Grant Riven Yun is both hard to pin down and incredibly grounded.
On paper, his resume makes little sense. He started his career as a break dancer, moved from popping and locking into becoming a highly successful NFT artist whose works have sold for hundreds of thousands of dollars and is now in medical school to become a doctor.
As he picks up new careers, he doesn't drop the last. He's still break dancing. He's still illustrating. To an outsider it might make little sense, but for Yun there's a thread.
"Break dancing is much more controlled than people understand. It looks like I'm flying around, but there's a name for everything I do. You can see how I link things up," he says. "It's hard to explain, but it's very similar to illustrating."
And his connection to medicine was what partly inspired him to create art.
"A lot of my art which I first created," he says "I intended to display in hospitals around Wisconsin. I’ve donated some of my art to local hospitals. It’s why I started illustrating digitally. I definitely wanted to create a very scenic calm relatable landscape that patients could relate to. Sometimes I forget that’s how I started illustrating like this."
Yun describes his work as neo-precisionism and is deeply inspired by artists like Ed Ruscha, Grant Wood and regionalist painters like Thomas Hart Brenton.
"Something about the sharp shapes and clean lines spoke to me like no other piece I had seen before," Yun wrote of Ruscha's iconic 1966 painting "Standard Station."
One can clearly see Ruscha's influence in Yun's work, dating all the way back to his early illustrations in college, which amazingly he crafted in Powerpoint.
Yun is also very much of this century, taking inspiration from the limited graphical abilities of early video game consoles like Nintendo's Gameboy Advance and world building games like The Sims and Minecraft.
"Graphics from video games from the 90s and early 2000s are absolutely monumental in understanding my own approach to how I create art today," he writes on his website. "In a sense my work is just purely vector shapes put together in an orderly fashion like the pieces of a puzzle to create a convincing picture."
Yun say's his breakthrough into NFT art "was by chance almost." His art wasn't selling well. He applied to the prestigious NFT art gallery SuperRare, having little knowledge of blockchains, NFTs or crypto wallets.
"I sort of lied my way through the interview video. I said sure I’m super into NFTs. I didn’t know a single thing about it," he tells Meteor. "Now I know a lot.
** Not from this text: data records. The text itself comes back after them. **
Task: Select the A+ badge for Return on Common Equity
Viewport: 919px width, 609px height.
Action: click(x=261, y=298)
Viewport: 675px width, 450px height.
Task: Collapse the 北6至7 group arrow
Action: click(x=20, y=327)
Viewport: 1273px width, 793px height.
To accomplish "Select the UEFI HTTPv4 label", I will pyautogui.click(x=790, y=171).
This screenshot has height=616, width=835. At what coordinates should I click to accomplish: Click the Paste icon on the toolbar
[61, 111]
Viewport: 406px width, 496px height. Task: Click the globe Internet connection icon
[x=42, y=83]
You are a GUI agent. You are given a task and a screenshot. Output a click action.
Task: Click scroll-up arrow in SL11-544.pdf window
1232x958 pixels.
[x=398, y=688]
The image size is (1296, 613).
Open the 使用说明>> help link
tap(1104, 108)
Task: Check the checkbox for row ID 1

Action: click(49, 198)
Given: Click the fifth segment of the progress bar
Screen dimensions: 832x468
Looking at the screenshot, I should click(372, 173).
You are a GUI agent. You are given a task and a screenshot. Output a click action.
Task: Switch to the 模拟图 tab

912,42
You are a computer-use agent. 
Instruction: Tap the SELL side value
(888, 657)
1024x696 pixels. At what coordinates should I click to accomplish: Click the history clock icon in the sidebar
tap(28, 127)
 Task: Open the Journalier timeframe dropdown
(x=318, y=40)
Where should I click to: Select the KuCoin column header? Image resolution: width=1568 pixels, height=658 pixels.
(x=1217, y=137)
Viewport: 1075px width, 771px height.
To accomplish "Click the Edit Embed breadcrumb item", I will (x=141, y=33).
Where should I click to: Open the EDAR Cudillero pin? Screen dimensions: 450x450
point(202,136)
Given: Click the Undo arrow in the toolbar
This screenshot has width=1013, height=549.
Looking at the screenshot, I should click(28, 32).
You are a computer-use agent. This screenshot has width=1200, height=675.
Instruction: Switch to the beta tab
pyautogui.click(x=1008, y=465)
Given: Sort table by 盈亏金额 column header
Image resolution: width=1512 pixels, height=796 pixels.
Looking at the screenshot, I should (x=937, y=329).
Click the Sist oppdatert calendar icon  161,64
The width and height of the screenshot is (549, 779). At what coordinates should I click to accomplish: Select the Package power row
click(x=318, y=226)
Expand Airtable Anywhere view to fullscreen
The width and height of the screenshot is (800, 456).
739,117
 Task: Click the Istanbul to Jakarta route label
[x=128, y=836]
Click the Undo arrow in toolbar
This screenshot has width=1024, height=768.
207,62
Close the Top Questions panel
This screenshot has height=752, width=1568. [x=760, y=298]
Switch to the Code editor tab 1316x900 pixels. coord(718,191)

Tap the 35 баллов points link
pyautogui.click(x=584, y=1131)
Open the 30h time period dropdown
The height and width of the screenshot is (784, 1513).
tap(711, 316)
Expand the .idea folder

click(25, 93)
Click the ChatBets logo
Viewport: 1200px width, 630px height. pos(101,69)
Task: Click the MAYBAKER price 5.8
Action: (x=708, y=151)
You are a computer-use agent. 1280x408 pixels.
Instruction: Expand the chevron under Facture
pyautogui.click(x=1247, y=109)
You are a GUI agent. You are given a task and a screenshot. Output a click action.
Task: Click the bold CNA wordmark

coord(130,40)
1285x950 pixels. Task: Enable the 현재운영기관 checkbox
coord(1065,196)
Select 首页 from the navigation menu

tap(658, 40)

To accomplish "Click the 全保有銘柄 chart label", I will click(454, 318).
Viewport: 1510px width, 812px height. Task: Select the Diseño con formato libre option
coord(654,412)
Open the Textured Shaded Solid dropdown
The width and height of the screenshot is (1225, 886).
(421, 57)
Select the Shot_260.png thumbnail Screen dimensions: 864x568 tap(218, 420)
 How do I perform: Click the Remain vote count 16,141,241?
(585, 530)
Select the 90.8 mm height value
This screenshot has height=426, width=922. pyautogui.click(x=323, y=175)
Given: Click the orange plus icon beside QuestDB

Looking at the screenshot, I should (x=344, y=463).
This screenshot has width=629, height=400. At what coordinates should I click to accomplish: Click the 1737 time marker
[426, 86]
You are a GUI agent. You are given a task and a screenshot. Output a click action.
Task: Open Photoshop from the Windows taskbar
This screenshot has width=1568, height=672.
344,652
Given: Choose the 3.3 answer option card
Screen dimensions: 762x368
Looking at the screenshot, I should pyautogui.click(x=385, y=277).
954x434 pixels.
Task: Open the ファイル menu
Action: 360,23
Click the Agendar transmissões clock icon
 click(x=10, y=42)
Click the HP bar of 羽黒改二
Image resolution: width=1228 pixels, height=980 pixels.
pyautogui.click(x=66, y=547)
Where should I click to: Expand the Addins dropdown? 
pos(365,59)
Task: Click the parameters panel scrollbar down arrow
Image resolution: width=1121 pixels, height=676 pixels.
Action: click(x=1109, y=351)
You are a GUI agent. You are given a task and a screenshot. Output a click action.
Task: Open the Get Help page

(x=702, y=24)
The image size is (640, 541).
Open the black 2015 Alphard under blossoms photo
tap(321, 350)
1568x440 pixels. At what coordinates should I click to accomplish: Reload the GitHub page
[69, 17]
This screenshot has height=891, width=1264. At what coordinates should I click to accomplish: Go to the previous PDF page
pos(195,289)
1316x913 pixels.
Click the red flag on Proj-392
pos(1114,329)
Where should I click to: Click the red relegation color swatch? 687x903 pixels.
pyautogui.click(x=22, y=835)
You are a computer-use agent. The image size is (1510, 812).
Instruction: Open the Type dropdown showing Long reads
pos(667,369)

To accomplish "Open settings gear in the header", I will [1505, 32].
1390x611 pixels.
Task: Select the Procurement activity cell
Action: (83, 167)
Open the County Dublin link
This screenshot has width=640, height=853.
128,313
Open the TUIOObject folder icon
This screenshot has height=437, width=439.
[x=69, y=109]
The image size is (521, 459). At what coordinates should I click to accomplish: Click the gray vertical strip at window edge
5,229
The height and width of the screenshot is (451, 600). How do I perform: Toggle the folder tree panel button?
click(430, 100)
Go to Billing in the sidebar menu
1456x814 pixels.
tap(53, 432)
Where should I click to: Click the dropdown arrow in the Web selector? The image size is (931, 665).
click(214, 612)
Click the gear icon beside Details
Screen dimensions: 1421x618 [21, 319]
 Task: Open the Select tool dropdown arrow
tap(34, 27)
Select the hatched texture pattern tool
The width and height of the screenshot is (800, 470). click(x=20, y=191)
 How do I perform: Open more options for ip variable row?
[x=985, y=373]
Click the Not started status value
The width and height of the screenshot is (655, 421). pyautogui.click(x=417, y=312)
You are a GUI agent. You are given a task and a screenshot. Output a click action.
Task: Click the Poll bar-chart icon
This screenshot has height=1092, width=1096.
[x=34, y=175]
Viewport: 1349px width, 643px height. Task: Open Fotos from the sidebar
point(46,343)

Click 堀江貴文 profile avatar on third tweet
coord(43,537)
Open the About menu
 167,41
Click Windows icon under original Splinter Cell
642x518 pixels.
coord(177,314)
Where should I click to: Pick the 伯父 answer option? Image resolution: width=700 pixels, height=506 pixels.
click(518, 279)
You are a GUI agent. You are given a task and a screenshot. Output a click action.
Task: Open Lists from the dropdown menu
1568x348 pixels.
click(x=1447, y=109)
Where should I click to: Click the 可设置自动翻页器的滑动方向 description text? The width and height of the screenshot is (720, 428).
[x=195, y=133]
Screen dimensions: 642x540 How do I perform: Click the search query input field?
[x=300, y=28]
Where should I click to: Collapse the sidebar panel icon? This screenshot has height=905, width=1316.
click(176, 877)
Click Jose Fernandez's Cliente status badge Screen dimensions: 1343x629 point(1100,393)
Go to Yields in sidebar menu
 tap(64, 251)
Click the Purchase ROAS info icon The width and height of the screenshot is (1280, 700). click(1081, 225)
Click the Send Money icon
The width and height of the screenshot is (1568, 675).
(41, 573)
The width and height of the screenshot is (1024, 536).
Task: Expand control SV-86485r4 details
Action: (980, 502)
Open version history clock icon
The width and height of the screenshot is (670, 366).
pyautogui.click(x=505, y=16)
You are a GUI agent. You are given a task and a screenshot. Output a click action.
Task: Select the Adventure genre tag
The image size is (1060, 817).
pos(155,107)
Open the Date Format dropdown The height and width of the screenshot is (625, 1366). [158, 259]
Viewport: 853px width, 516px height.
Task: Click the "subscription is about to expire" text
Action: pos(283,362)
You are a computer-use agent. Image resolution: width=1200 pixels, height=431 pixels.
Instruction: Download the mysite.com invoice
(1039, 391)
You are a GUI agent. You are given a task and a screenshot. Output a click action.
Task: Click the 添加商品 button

I was just driven to share my art."
Today the NFT art market is complicated, Yun, concedes, but the illustrator believes the space is a great place for young artists to get noticed, some of whom will become important figures.
"It's really rewarding to see people buying smaller artists' work. Everyone is still trying to learn. It’s going to be an uphill battle for everything," he says. "I think the artists that are successful today will be important in the decades to come."
In parting, we asked for Yun's take on artificial intelligence and its role in the art world. Yun's creation process relies heavily on digital tools like Adobe Illustrator rather than AI. But he's not afraid of the new technology that has caused concern among some traditional artists.
"I think the people who are worried are over exaggerating the concerns. Sure, we now have a tool that can create fake images faster and easier than before. But Photoshop has been around for 20 years. We were able to create fake images and CGI has been around forever. Things might be easier, but the basis of their argument hasn’t changed."
"There’s some legitimacy to the idea that as a digital artist you should mint your work," he says. "The chain speaks for itself."
You can see much of Yun's work at SuperRare.